When the ASR is listening, it transcribes voice to text in real time. This process stops when a longer period of silence is detected, after which the transcription results are posted, as described here.

However, I’m not sure whether the ASR has a timeout system. I thought that in Snips, the timeouts are in the dialogue manager. For instance, if you look at the Snips configuration file, the only timeout values you can configure are:

  • lambda_timeout (default value: 5 seconds): timeout between dialogue and lambda for endSession, in seconds
  • session_timeout (default value: 15 seconds): internal timeout if one component doesn’t answer, in seconds

Both values are used by the dialogue manager, not by the ASR. I’m not sure what the lambda means in this context, by the way.
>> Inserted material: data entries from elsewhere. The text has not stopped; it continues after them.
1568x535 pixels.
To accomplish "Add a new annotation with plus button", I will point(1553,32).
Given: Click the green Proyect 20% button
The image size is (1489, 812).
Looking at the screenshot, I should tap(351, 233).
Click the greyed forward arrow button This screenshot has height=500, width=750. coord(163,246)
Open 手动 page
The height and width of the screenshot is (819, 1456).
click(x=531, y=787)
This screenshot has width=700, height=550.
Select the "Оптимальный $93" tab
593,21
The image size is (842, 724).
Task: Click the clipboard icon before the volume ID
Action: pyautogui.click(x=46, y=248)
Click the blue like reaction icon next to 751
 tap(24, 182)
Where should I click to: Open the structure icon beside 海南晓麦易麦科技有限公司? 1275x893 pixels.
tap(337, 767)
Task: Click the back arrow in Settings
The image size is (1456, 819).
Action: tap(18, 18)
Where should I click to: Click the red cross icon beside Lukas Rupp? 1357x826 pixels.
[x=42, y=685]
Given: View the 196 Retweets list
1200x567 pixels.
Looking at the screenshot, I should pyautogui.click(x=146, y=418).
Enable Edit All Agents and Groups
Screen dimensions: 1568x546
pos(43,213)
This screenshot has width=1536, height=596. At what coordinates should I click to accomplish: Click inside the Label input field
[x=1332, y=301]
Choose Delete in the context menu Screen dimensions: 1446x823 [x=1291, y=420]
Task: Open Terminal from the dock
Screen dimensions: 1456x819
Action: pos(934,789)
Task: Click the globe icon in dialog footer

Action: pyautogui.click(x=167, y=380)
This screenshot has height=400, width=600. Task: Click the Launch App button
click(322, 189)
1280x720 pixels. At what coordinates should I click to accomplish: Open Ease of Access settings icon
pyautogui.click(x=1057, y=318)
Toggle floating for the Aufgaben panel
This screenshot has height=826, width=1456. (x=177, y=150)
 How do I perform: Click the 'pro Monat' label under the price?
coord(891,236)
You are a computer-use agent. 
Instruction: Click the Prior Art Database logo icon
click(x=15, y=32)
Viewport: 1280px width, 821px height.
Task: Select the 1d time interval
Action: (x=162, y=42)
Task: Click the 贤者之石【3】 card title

So it seems to me the dialogue manager has the responsibility to send hermes/asr/stopListening to the ASR when there’s no silence detected after a configured time (session_timeout or lambda_timeout?), and after that the ASR sends the hermes/asr/textCaptured message.

Or maybe the ASR does have a timeout in Snips, but it’s just not configurable? Maybe it’s good to have a look at what Hermod and Project Alice are doing?

As I said the timeout should not be in the ASR but in the dialogue manager to ensure the platform does not become unresponsive. The ASR only stop listening by itself when it detect a silence via endpointing.

Ok, then we’re saying the same :slight_smile: I just wasn’t familiar with Kaldi’s endpointing feature.

2 Likes

The dialogue manager looks like a central piece in the architecture (orchestrating the other services).

Looks like a « master » or « base » to me… :thinking:

I still need to add session timeouts to the dialogue manager. I don’t have the lambda timeout in the ASR either, just the silence detection (using webrtcvad).

I’ll leave the silence detection as an ASR responsibility, so we can do something different with Kaldi, Pocketsphinx, etc. For now, both use the rhasspy-silence library, but we can change that in the future.

Thanks!

1 Like

This is really great, I have struggled a little to have a good separation of concerns between base and satellite.
Is there a target version for this functionality? Or any other way I can check if it’s released yet? I am considering pausing my tinkering until those changes are rolled out.